According to county health district data, about half of 5-year-olds and two-thirds of 6-year-olds have completed all of the vaccines required for kindergarten.

Specifically for measles, mumps and rubella, 74 percent of Spokane County youth through age 18 have been fully immunized, Lutz said. The MMR vaccine comes in two doses, the first is typically given between 12 months and 15 months, and the second shot is usually between ages 4 to 6.

“If you have the two shots, it’s 97 percent effective,” Lutz said. “Essentially, measles was declared eradicated in the United States in the year 2000, and it’s only because of decreasing vaccination rates that we’ve seen outbreaks.

“Measles is incredibly contagious. If you are not vaccinated and you’re exposed to someone who has measles during their contagious period, you will get it. It’s one of those diseases we just haven’t seen.”

Pollution and climate change

Spokane has made strides in overall air quality improvements, but Lutz said state and local officials remain concerned about the frequency of regional wildfires causing hazardous breathing conditions. On Aug. 20, the city experienced the worst air quality in the nation as smoke flowed in from wildfires in British Columbia. All resident were advised to stay inside.

“We’ve been dealing with air quality issues because of wildfires for the last couple of years,” Lutz said. “We actually have a couple of task forces to address that and in trying to have consistent messaging.”

Noncommunicable diseases

The leading causes of death in the U.S. are heart disease and cancer, says the Centers for Disease Control and Prevention.

Lutz said the SRHD has prioritized to help residents reduce their risk factors for cardiovascular disease with programs to quit smoking, lower cholesterol, control high blood pressure, maintain healthy weight and do exercise.

“We are big on focusing on those behaviors both personal and environmental that affect cardiovascular disease,” he said. “We know if you eat healthy and exercise regularly, your risks are decreased; if you don’t smoke, your risks are decreased.”

Flu pandemic

Looking at lessons of the past, the 1918-19 Spanish flu pandemic infected 500 million people worldwide, and it killed between 50 and 100 million people. In Spokane, the influenza outbreak killed 1,045 people and infected nearly 17,000.

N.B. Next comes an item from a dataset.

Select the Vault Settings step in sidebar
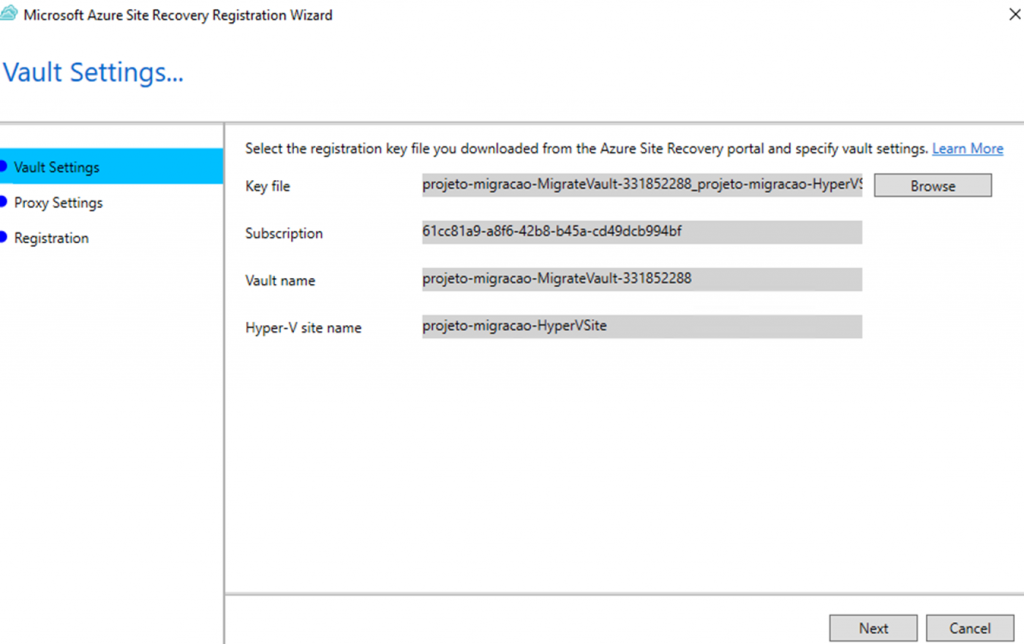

Lutz said public health leaders are realistic that pandemic flu comes in cycles. A state plan is in place that the SRHD would implement if the CDC announces any pandemic flu concerns.

Antimicrobial resistance

This resistance – the ability of bacteria, parasites, viruses and fungi to resist medicines – threatens to send us back to when doctors were unable to easily treat infections such as pneumonia and tuberculosis. WHO said the drug resistance is driven by the overuse of antimicrobials in people, as well as animals within food production.

“We know that too many antimicrobials, antibiotics, antiviral and antifungal medications are prescribed inappropriately, and unfortunately too many people think if they have a cold, they need an antibiotic,” Lutz added.